• [Task prompt] Check every line of the following material for the word "computer", then say how many have it, with no other words.

[Start of Attachment]

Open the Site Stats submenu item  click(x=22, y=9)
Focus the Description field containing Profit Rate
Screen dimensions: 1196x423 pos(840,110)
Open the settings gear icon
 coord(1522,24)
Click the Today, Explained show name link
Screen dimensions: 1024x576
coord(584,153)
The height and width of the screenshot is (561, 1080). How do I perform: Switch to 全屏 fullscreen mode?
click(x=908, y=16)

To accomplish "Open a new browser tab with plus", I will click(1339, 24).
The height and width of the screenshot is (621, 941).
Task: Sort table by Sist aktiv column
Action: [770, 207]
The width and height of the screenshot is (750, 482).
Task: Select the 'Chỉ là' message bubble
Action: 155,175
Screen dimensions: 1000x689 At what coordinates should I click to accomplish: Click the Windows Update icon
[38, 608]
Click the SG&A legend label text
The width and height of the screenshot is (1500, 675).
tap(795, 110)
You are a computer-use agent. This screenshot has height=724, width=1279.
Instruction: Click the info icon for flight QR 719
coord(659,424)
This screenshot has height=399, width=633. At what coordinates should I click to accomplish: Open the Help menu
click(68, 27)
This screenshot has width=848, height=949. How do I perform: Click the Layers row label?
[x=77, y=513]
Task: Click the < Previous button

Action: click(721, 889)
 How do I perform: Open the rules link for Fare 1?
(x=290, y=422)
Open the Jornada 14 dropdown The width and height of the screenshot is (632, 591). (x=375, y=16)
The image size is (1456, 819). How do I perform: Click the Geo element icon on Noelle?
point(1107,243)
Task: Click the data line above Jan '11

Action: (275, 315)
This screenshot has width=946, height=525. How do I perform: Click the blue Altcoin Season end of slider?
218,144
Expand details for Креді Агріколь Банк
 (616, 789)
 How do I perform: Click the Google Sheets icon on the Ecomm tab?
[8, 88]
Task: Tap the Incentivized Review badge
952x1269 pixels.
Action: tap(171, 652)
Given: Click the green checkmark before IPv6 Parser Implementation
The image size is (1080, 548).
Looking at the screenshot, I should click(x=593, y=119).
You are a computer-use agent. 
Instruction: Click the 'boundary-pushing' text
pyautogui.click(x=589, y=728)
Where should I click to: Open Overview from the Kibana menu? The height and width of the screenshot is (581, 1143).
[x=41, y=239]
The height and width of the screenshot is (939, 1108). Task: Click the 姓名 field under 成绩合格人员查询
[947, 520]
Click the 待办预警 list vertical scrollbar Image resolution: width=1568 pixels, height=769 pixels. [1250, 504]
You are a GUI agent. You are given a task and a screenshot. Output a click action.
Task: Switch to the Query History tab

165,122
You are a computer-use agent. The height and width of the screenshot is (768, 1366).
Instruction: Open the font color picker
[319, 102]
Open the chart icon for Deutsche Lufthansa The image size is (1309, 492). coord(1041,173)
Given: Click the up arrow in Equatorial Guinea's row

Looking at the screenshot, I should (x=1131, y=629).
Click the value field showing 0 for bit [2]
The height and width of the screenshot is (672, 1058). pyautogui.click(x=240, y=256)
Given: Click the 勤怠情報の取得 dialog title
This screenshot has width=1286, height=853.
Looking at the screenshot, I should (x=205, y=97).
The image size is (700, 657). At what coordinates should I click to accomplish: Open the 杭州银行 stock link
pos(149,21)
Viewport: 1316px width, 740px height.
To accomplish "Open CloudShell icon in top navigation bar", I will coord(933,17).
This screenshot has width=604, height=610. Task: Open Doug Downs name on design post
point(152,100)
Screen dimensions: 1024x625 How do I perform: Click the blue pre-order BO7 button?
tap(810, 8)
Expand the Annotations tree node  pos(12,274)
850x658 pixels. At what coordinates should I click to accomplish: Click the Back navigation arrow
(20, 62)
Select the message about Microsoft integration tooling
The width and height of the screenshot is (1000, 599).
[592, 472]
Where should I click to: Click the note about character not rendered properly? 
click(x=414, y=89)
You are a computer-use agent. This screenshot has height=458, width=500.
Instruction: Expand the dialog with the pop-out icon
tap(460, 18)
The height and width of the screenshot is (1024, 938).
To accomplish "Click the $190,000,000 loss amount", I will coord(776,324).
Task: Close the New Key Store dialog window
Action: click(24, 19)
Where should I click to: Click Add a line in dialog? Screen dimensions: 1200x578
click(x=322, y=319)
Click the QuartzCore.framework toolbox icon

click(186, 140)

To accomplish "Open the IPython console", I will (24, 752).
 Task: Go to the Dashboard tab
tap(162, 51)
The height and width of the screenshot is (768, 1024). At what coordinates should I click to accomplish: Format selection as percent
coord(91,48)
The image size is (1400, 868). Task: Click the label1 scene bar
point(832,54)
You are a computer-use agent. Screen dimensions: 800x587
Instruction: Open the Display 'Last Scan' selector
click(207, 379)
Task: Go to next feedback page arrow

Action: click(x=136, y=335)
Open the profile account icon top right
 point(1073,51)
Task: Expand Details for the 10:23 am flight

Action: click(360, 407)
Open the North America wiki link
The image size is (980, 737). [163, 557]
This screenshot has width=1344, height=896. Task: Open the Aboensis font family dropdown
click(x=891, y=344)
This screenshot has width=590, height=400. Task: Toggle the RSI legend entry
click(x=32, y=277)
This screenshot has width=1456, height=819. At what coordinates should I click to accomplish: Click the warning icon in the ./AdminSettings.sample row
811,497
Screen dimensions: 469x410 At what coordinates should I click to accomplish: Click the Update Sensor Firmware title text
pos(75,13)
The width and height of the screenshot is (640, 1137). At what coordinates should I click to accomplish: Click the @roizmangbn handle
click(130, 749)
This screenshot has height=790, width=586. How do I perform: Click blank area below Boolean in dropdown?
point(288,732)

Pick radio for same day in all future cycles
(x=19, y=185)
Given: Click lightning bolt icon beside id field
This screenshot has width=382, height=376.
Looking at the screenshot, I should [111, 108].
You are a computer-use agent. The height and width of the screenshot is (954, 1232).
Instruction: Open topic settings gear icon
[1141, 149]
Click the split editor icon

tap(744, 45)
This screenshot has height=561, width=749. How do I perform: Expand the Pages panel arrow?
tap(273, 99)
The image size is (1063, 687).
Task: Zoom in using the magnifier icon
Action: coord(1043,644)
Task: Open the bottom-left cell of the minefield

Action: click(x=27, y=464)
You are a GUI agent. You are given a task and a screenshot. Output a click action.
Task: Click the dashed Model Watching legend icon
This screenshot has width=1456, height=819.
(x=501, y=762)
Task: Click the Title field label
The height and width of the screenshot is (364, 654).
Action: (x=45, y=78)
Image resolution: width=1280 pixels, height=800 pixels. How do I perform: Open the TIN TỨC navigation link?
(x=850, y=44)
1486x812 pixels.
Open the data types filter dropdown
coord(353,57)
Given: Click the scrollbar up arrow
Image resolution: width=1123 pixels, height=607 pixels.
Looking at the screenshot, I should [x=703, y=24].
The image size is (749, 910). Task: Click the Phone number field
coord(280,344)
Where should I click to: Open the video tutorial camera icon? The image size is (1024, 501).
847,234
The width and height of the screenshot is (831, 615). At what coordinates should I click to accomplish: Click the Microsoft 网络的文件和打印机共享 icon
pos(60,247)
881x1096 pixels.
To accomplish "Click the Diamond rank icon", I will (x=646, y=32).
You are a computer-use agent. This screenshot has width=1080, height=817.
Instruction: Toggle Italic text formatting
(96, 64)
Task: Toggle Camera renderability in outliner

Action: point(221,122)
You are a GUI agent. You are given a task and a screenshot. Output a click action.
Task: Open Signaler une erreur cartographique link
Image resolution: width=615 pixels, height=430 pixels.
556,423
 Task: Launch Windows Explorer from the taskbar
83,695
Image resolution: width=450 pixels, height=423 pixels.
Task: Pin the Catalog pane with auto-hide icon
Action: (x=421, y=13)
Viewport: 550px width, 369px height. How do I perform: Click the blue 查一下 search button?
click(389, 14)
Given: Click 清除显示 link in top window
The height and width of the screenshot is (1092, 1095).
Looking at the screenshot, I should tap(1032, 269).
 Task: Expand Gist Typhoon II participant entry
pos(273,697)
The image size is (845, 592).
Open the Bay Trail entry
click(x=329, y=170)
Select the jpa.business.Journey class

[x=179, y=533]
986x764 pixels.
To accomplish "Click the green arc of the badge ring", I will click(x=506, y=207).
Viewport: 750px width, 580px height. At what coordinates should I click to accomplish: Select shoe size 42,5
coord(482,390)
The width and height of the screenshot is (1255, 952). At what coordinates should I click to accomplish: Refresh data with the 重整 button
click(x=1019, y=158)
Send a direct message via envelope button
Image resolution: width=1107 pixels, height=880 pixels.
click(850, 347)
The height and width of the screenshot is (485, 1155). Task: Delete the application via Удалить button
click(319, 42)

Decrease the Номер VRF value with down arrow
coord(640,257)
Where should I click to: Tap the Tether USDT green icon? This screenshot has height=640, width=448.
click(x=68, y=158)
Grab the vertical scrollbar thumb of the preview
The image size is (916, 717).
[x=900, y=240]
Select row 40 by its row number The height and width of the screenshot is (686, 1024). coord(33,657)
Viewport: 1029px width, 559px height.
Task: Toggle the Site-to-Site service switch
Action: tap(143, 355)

[End of Attachment]

• [Solution] 7